Many people will say that, in fact, every generation looks at the one before as being "out of control". But now what we are witnessing seems to be the upshot of a complete change in the way young people are parented, alongside an evolutionary change as kids reach puberty at an increasingly early age.
This is according to a recent article in the Chronicle of Higher Education by Melvin Konner: "[The teenage years are] a developmental phase fraught with danger for both sexes, and the evolutionary legacy is evident. Hormones mobilised by maturational change enable sexual and aggressive behaviour, eventually in an adult mode. But there's the rub: How long will it, or should it, take?

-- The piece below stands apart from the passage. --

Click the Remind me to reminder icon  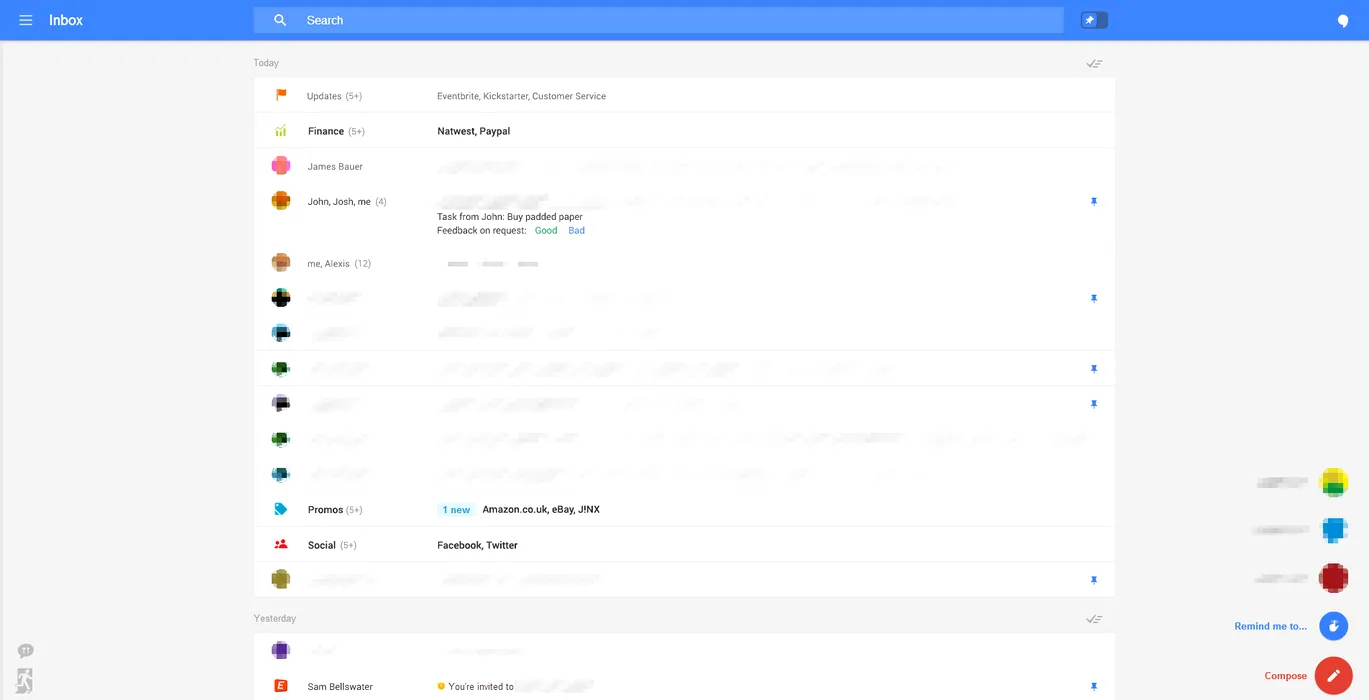tap(1333, 626)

The news of the past decade or so is that the human brain continues its maturational march between the ages of 10 and 20. The frontal cortex and other areas needed for mature thought are not fully developed until at least the end of that period. Meanwhile, the average age at which children reach puberty (as defined by hormonal change) has dropped at least two or three years over the past two centuries. That is not evolution but revolution, and it is likely that the endocrine change now occurs earlier in relation to brain development as well as to chronological age.
"If so, we have an even starker problem than the slowness of brain growth: hormonal surges at ever-younger brain ages and ever-lower levels of inhibition. The implications for schooling, for the increasing sexualisation of the young, and for the culpability of juvenile offenders are potentially transformative."
The gloomy scenario outlined here is already being played out by many teens, who seem to be on the fast-track to adult offending long before their voices have broken.
Of course, there are many thousands of teens who avoid these problems and unfortunately they rarely get their turn in the media spotlight. I believe they are teens who have genuine self-esteem (which has come about by having reasonable, well-enforced boundaries) and are kept busy and engaged in school, sports, hobbies, or other community groups.
To wit: if toddlers seem like hard work, teenagers seem in fact to be much harder, with parental guidance needed even more acutely as long as they are in high school (and perhaps even beyond, according to this article).
I have not reached anywhere near the teenage years yet and I have to say that, thanks to a media hopped-up on the idea of youth crime and lesser teenage shenanigans, I am not looking forward to it much. If it makes parenting pre-schoolers seem easy, it would have to be a pretty wild ride!